══ RAW RECORDS

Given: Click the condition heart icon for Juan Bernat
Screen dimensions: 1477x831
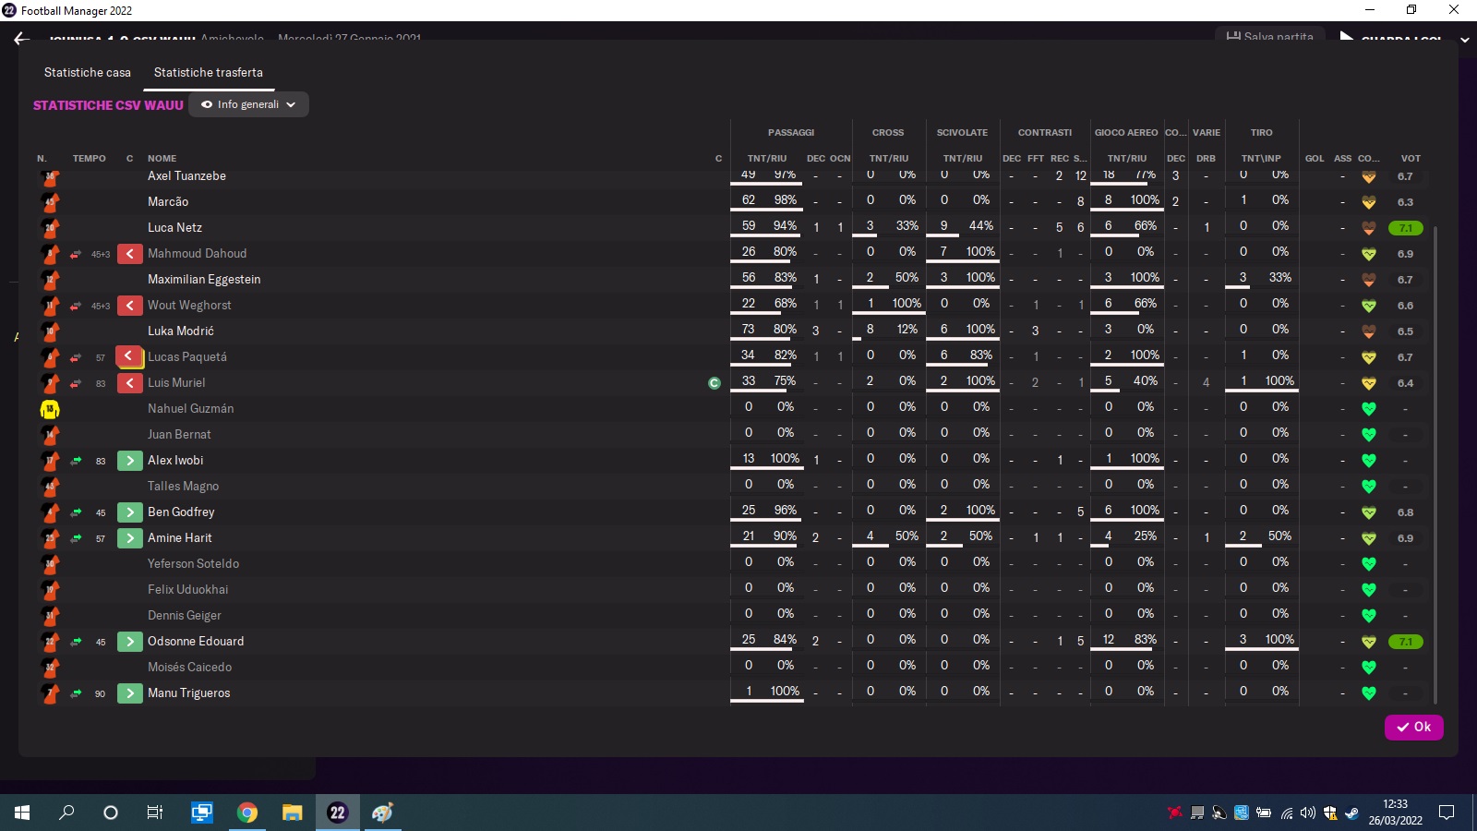Looking at the screenshot, I should pyautogui.click(x=1369, y=435).
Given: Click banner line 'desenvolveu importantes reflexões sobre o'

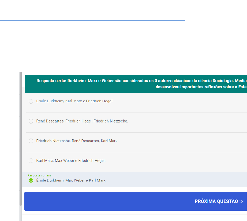Looking at the screenshot, I should point(197,87).
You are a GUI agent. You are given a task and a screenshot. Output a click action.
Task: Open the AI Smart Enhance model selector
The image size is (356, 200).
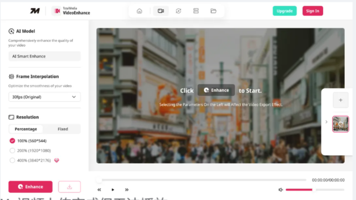(44, 56)
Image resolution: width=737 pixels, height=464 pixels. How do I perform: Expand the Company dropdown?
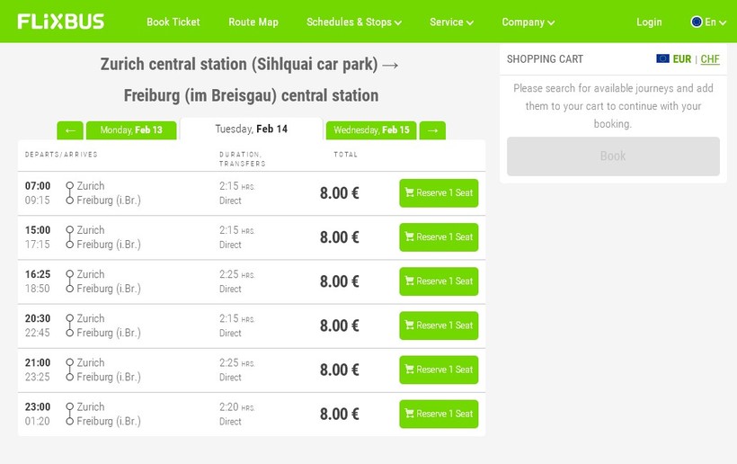tap(528, 22)
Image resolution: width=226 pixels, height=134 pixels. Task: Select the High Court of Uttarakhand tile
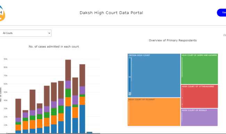pos(199,96)

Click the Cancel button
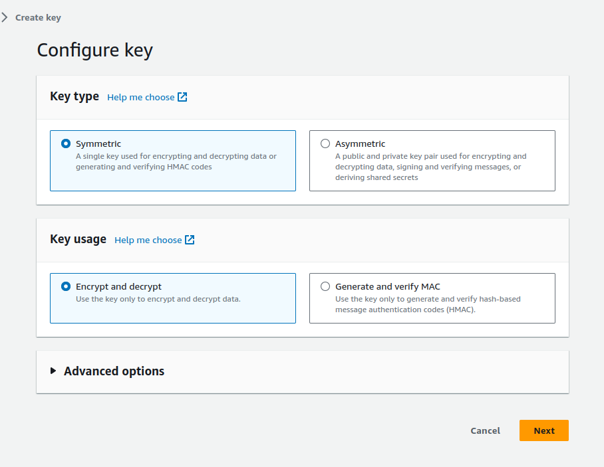pyautogui.click(x=485, y=430)
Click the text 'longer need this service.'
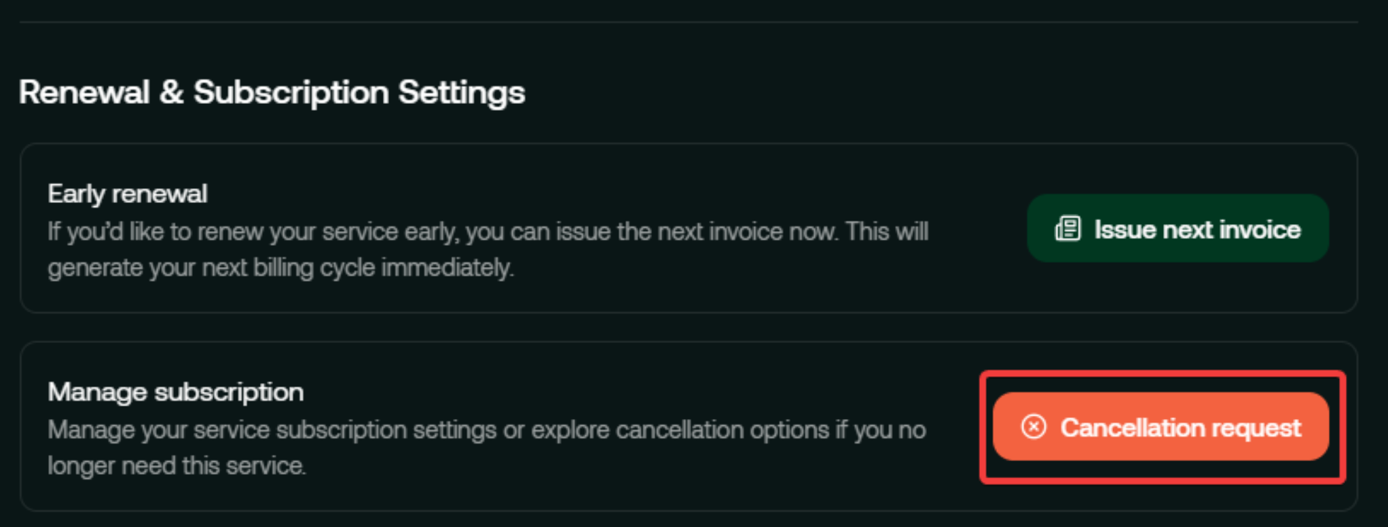1388x527 pixels. [x=177, y=466]
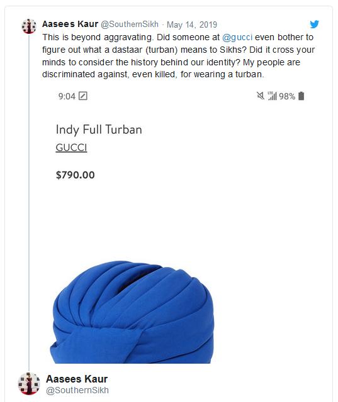Follow the underlined GUCCI brand link
338x402 pixels.
tap(71, 148)
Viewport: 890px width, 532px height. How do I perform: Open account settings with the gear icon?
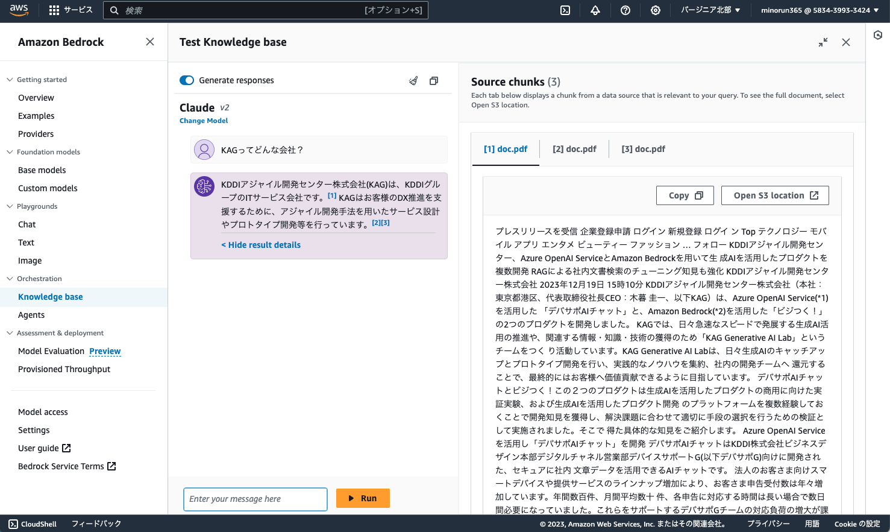[655, 10]
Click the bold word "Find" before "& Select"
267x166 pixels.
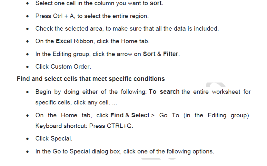tap(117, 115)
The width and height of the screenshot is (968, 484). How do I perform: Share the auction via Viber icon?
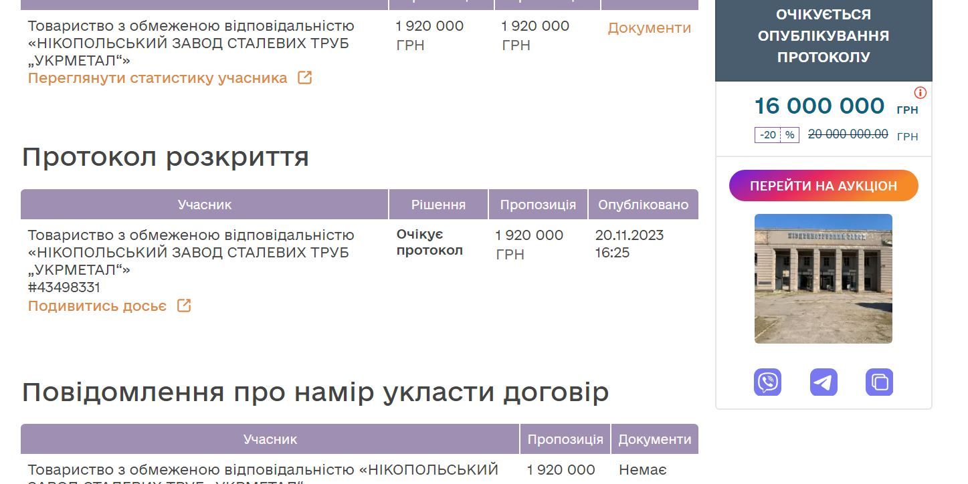[767, 382]
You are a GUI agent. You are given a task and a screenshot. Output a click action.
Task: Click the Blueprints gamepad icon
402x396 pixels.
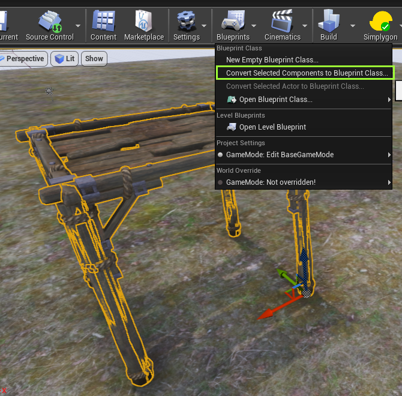(x=232, y=22)
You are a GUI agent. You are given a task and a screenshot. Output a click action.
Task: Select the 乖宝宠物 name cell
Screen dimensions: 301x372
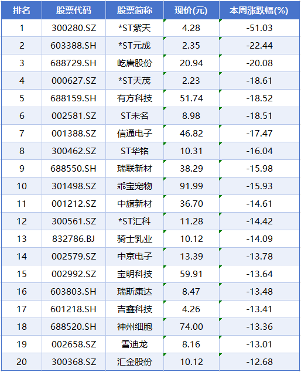pos(135,186)
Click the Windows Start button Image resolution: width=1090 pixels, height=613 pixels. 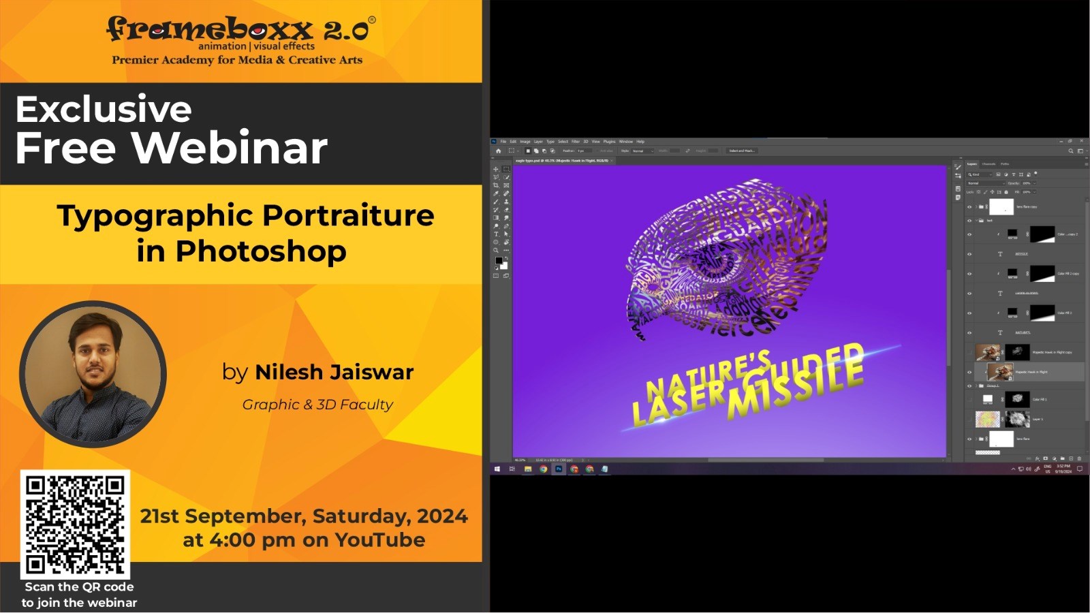(x=497, y=469)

════

(WORK INSTRUCTIONS):
Please write out the stretch from the line containing "Image resolution: width=737" through the line containing "(x=232, y=22)", substituting "How can I do" for every "How do I perform" and changing nothing else, and leave the pictures out.

(SOLUTION TO THIS PROBLEM):
Image resolution: width=737 pixels, height=464 pixels. How can I do: Expand the Company dropdown?
tap(528, 22)
Image resolution: width=226 pixels, height=134 pixels. Task: Select the High Court of Uttarakhand tile
pos(199,96)

Click the Cancel button
pyautogui.click(x=485, y=430)
Click the text 'longer need this service.'
1388x527 pixels. [x=177, y=466]
Follow the underlined GUCCI brand link
338x402 pixels.
tap(71, 148)
Viewport: 890px width, 532px height. How can I do: Open account settings with the gear icon?
[655, 10]
Click the bold word "Find" before "& Select"
267x166 pixels.
tap(117, 115)
The width and height of the screenshot is (968, 484). How can I do: Share the auction via Viber icon?
[767, 382]
You are a GUI agent. You are given a task and a screenshot. Output a click action.
Task: Click the Blueprints gamepad icon
402x396 pixels.
(x=232, y=22)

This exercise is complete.